Вот что означала фраза Мальчика: “Скоро и по мне будет музыка играть”!
– Он еще в семидесятом году, – сказал Николаша, – где-то вычитал, что если женщин оперировать под нежную музыку, они быстрее поправляются, раньше встают и страхами да комплексами после больнички не страдают.
– Именно женщин? – спросил Орлов. – С мужчинами все не так? Или речь шла о гинекологическом отделении?
– А под какую именно музыку? – поинтересовалась я.
– Да откуда я знаю? – пожала плечами Женя.
– Нет, надо же! А впоследствии при звуках этого музона им не кажется, что их режут?
– Я так понял, – подал реплику со двора появившийся в окне Мирович, – больной должен быть в наушниках и под наркозом. Не уверен, что хирург, ассистенты и сестры непременно обязаны наслаждаться гармоническими октавами.
– Да, да! Ваша правда! – воскликнул Орлов. – Доктор увлечется, отвлечется, не то оттяпает и не туда пришьет.
– Музыка разве свой ритм не навязывает? – спросила я. -Раз-два-три, раз-два-три, под музыку хорошо на швейной машинке строчить.
– Ну, почему? – в окне рядом с Мировичем появился курящий Болотов. – Ногу пилить спроста. Да выключите вы радио! Сил нет слушать! Небось наш Главный Канализатор оперирует.
– Кто? – спросил Орлов?
Директора называли Главным Канализатором, он придумал операцию с проделыванием канала в одной из мышц плеча или надплечья, то было его открытие, новая методика, в канал встраивался датчик для управления биомеханическим протезом.
– Личное изобретение.
– А в результате?..
– В результате? – Болотов со злостью швырнул неповинную сигарету в невинную альпийскую горку, заложенную по указанию директора и незавершенную нерадивыми сотрудниками. – Послеоперационные осложнения, грязь, попадающая в канал при эксплуатации протеза, ну и так далее. Женя, ты помнишь Эллу? девчонку из Нежина без двух рук? Он ей и там, и там каналы провертел, потом она опять пришла, рыдала, я оперировал, пластику делал, вы протезы переделывали. Сама ведь, дурочка, согласилась на эксперимент, бумагу подписала.

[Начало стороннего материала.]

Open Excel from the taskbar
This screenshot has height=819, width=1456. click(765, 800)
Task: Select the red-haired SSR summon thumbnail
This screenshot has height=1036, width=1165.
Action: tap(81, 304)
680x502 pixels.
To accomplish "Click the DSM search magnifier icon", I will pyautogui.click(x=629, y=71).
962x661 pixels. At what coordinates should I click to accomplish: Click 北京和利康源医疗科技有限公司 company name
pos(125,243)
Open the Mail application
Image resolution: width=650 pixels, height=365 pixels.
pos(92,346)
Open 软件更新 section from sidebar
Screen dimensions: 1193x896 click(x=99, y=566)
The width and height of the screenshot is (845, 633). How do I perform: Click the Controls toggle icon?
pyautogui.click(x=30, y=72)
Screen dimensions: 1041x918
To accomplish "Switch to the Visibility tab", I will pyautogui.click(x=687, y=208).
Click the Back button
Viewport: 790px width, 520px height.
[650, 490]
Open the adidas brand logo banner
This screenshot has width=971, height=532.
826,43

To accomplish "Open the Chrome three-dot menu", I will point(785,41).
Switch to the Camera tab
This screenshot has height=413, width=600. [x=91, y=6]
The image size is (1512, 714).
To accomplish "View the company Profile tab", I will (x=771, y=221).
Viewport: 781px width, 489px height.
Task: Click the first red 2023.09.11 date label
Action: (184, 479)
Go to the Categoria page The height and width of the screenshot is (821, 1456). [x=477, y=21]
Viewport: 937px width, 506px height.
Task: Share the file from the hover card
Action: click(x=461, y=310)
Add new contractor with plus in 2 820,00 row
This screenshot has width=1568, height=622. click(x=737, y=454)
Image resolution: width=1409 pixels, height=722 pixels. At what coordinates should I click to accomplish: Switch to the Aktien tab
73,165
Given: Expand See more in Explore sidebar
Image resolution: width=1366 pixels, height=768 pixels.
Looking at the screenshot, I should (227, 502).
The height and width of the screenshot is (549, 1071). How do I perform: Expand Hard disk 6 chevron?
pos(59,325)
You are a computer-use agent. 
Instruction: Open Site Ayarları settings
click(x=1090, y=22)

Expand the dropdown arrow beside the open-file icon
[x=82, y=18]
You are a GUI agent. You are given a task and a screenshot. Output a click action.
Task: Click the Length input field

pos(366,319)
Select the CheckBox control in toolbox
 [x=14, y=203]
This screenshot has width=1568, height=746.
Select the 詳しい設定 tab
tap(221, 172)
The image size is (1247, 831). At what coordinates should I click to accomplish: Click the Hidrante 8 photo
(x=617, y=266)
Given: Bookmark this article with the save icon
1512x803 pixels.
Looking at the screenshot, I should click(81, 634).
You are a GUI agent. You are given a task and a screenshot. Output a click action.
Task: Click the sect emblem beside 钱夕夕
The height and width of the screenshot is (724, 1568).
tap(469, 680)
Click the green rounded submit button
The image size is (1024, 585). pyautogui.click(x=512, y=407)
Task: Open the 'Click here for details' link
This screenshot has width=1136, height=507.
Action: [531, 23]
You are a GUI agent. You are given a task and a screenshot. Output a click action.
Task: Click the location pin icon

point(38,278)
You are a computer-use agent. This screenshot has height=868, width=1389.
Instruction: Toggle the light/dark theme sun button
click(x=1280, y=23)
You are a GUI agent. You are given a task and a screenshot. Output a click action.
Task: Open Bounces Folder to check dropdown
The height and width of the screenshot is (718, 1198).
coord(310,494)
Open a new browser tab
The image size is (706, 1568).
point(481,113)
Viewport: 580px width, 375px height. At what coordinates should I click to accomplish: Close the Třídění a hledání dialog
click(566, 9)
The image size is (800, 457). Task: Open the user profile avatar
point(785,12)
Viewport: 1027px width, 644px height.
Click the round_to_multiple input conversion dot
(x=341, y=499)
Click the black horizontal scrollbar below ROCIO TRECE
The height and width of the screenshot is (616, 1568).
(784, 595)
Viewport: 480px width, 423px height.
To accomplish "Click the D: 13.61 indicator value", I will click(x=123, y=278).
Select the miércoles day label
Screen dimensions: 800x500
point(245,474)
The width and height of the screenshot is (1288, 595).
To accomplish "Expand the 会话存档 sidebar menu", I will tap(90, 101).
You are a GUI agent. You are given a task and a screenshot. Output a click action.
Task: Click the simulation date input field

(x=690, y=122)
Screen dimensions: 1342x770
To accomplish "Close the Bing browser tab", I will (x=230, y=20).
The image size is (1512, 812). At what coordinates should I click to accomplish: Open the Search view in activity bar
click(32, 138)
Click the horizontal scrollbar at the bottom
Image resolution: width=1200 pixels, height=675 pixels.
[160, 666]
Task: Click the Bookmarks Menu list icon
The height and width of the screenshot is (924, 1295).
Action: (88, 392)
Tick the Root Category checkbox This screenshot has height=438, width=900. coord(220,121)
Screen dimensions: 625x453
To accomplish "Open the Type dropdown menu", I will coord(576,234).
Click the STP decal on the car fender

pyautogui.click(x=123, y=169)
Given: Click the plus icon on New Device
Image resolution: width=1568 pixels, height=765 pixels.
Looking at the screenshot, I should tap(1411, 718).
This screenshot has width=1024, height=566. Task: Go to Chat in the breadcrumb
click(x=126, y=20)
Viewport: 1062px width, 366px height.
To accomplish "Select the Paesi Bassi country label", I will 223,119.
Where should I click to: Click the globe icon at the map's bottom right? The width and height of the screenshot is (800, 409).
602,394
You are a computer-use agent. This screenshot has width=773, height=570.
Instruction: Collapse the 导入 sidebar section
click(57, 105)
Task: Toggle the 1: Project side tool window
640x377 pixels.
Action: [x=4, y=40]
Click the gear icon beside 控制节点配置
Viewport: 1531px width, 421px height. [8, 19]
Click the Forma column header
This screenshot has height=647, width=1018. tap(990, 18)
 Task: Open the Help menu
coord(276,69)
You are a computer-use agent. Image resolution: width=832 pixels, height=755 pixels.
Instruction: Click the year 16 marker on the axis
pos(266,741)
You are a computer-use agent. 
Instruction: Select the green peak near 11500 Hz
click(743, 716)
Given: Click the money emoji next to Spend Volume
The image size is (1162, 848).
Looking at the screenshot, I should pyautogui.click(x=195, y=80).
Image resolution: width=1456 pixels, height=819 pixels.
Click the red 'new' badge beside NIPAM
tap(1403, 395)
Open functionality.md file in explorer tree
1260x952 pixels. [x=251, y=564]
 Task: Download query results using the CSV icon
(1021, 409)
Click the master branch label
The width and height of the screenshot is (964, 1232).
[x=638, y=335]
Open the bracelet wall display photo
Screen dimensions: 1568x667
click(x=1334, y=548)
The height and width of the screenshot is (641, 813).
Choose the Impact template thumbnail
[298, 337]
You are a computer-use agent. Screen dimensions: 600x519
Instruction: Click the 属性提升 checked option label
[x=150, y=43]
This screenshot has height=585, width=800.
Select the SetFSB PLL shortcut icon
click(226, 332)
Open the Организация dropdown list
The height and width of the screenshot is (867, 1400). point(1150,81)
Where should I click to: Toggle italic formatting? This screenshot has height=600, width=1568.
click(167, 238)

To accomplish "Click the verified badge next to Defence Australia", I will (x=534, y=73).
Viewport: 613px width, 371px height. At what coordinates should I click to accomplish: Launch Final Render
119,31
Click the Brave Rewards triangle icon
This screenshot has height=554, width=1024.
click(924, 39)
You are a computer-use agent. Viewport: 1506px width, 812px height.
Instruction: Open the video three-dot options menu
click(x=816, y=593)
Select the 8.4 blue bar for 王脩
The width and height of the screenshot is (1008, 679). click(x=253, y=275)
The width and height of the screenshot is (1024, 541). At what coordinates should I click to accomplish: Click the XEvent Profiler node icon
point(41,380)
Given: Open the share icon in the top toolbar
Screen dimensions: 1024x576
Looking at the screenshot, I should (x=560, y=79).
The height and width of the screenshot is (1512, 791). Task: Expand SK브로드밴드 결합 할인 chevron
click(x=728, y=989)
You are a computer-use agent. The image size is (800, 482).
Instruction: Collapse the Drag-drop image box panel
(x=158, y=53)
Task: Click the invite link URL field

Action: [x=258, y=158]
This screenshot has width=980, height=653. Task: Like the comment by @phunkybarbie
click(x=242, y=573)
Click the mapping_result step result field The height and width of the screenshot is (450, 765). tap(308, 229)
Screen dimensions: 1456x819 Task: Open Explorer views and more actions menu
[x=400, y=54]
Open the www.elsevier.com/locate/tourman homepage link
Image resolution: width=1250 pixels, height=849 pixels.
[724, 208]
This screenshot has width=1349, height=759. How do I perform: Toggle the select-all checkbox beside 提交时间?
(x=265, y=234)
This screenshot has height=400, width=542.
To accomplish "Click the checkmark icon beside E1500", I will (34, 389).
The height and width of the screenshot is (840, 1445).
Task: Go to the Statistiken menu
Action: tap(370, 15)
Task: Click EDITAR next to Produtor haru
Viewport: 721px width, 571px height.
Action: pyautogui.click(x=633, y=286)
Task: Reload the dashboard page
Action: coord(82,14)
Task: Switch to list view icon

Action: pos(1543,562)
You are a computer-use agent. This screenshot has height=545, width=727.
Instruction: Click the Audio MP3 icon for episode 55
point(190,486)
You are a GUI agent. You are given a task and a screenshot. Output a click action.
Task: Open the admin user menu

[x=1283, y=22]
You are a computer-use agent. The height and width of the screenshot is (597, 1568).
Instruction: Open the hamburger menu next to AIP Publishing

– Я ее спрашивала, – сказала Женя, – зачем подписывала. Ее директор уговорил, сказал: “Мы тебе самоновейшие, легчайшие в управлении протезы сделаем, будешь с двумя руками, тебя тотчас замуж возьмут, вон ты какая хорошенькая”. Сколько ей было? то ли девятнадцать, то ли двадцать. Носом хлюпала и приговаривала: “Я, сказал он, замуж выйду…”
– Она-то хоть совершеннолетняя, могла не согласиться. А этих, интернатных малолеток, кто спрашивает? Не у всех опекуны есть, большинство отказные, назначит на операцию – и привет. Особенно опасны назначения на понедельник, после выходных. В полете, так сказать, вдохновения. Мы иногда сложных детей в последний перед понедельником обход прячем, как бы чего не вышло.
– Так вот почему вы с Мировичем и двумя детишками в бойлерной прятались! – воскликнули мы с Орловым дуэтом.
– Главное, – заметил Мирович задумчиво, – дотянуть до какой-нибудь выставки или конференции, лучше зарубежной, но и московская годится: пока он там науку двигает, мы тут без него быстренько прооперируем самых ненадежных, потом не переделаешь, вот всем и хорошо.
– Он тебя, Болотов, за то и не любит, – сказала Женя, – за мелкие интриги.
– Он меня за то не любит, что я – хирург, а он – Главный Канализатор.
Музыка замолкла, местная трансляция вырубилась, голос диктора государственного радио безапелляционно промолвил:
– В Ленинграде восемь градусов тепла, идет дождь.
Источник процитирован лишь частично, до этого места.